March 13 (Bloomberg) -- Soybeans dropped the most in more than two weeks as demand for supplies from the U.S. declines and the harvest advances in Brazil, set to be the world’s largest grower this year. Corn also fell.
About 17.1 million bushels of soybeans were inspected for export in the week through March 7, down 58 percent from the prior seven days and the lowest since September, U.S. Department of Agriculture data show. In Brazil, 48 percent of the crop was harvested as of March 8, researcher Safras & Mercado said. The country may collect a record 83.5 million metric tons this year, according to the USDA.
“We’ve had a pretty good slowdown in exports,” Larry Glenn, an analyst at Frontier Ag in Quinter, Kansas, said in a telephone interview. “We knew the time would come when the South American beans would hit the ports.”
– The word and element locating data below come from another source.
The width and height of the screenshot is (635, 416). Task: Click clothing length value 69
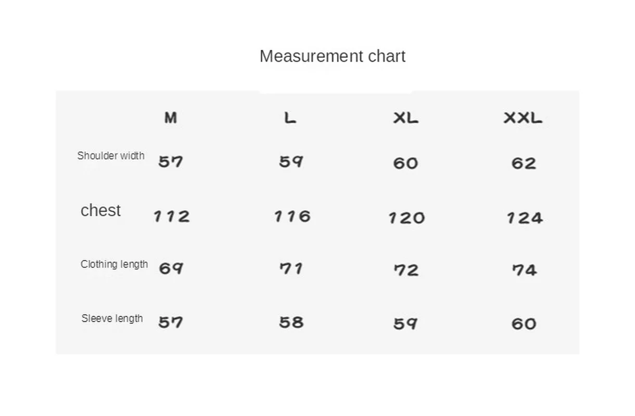pyautogui.click(x=171, y=268)
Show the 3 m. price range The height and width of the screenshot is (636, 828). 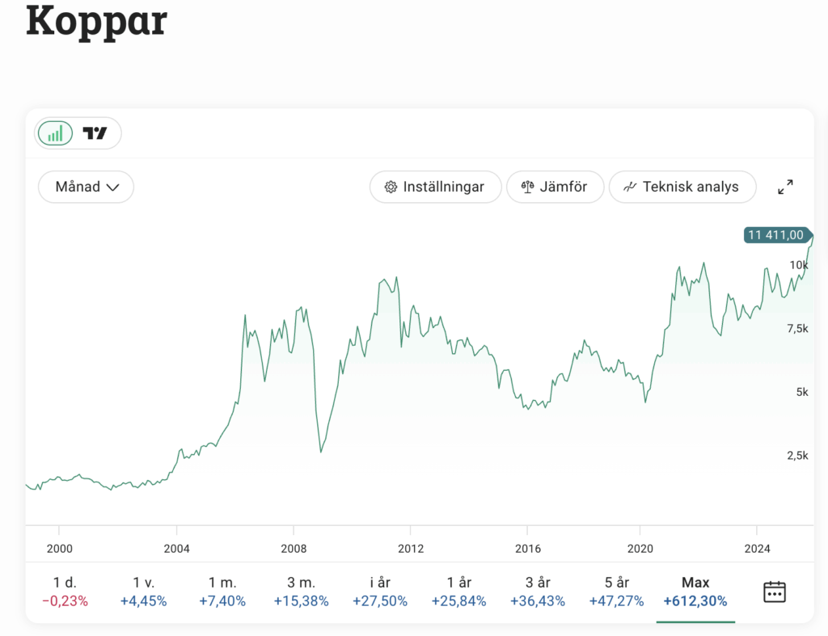[301, 592]
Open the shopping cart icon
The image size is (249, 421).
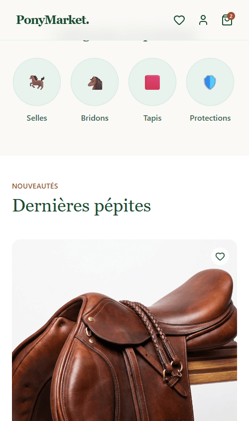tap(227, 20)
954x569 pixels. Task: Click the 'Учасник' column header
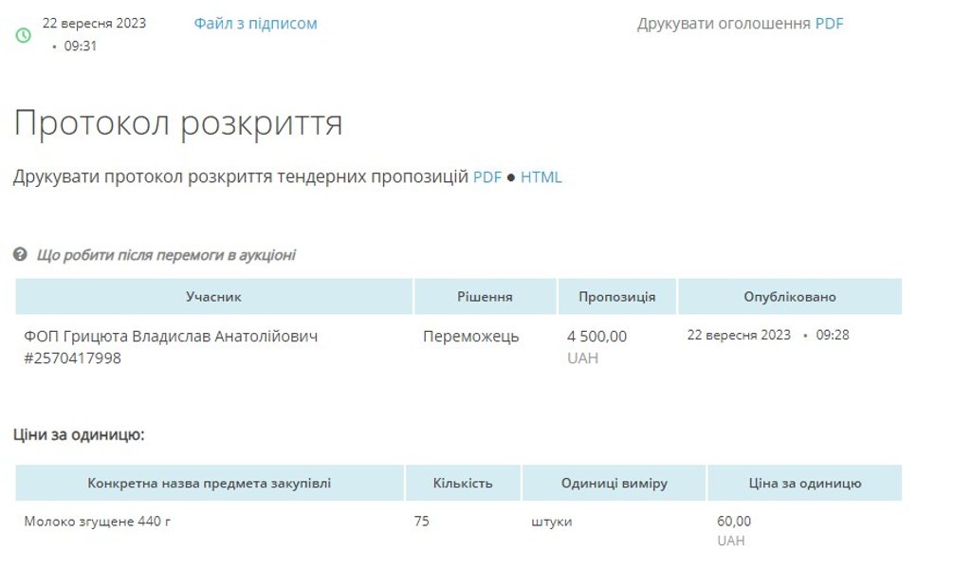(213, 297)
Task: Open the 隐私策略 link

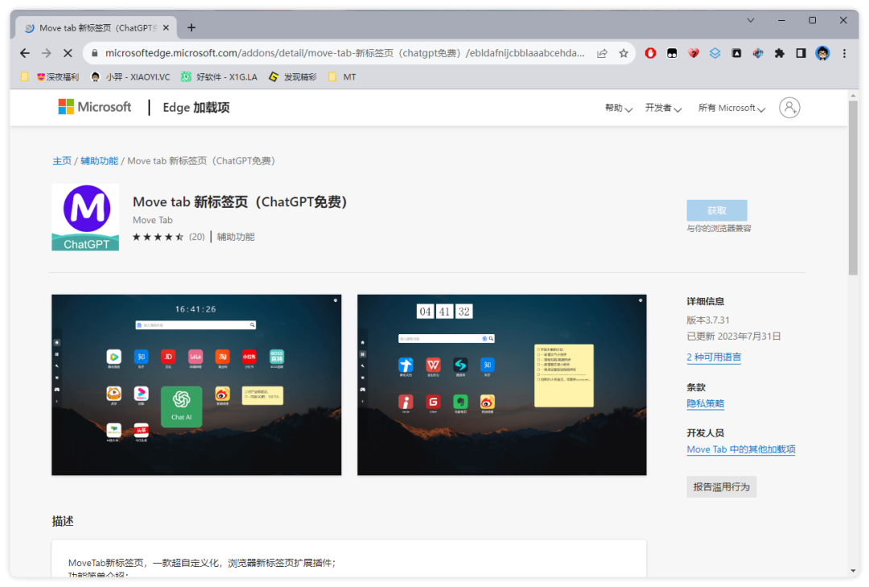Action: click(706, 403)
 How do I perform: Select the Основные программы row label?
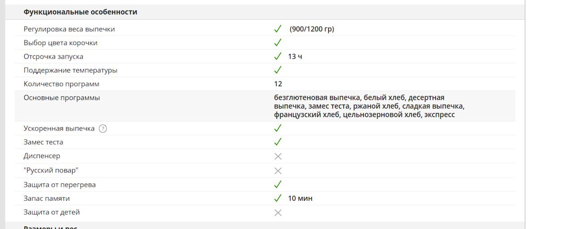tap(62, 98)
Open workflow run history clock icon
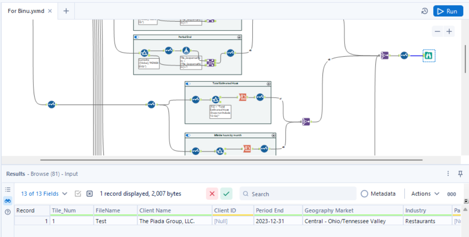Viewport: 469px width, 237px height. pyautogui.click(x=424, y=11)
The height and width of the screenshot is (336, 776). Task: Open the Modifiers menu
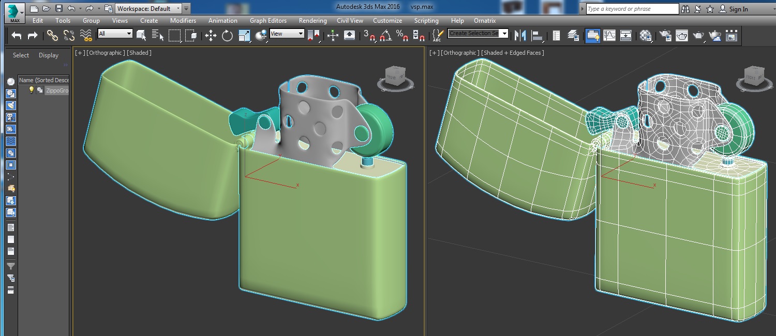183,21
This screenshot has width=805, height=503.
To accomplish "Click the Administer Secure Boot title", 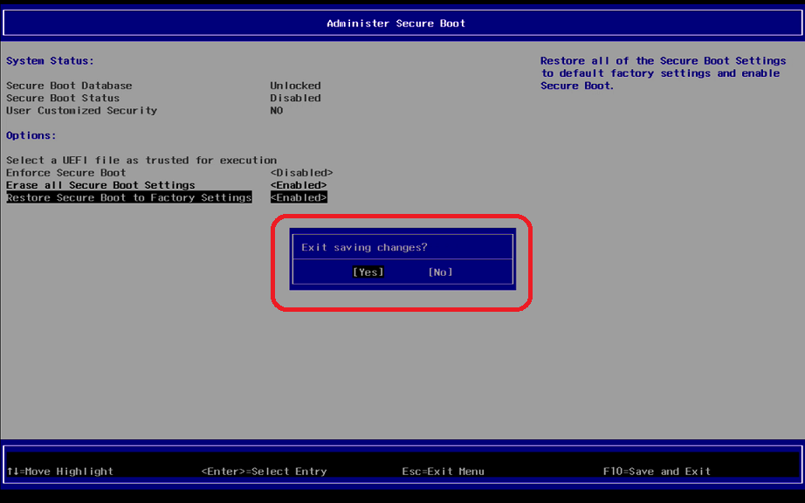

Soybean futures for May delivery fell 1.5 percent to settle at $14.47 a bushel at 2 p.m. on the Chicago Board of Trade, the biggest decline since Feb. 22.
About 11.9 million tons of soybeans and products were scheduled for shipment at major ports in Brazil today, up from 10.8 million a week earlier, according to SA Commodities and Unimar Agenciamentos Maritimos. Ships are waiting as many as 60 days to load the oilseed, Hamburg-based researcher Oil World said.
Corn futures for May delivery slumped 0.6 percent to $7.1025 a bushel in Chicago, the first drop in five sessions. The price has gained 1.7 percent this year.
Wheat futures for May delivery rose 0.9 percent to $7.10 a bushel on the CBOT.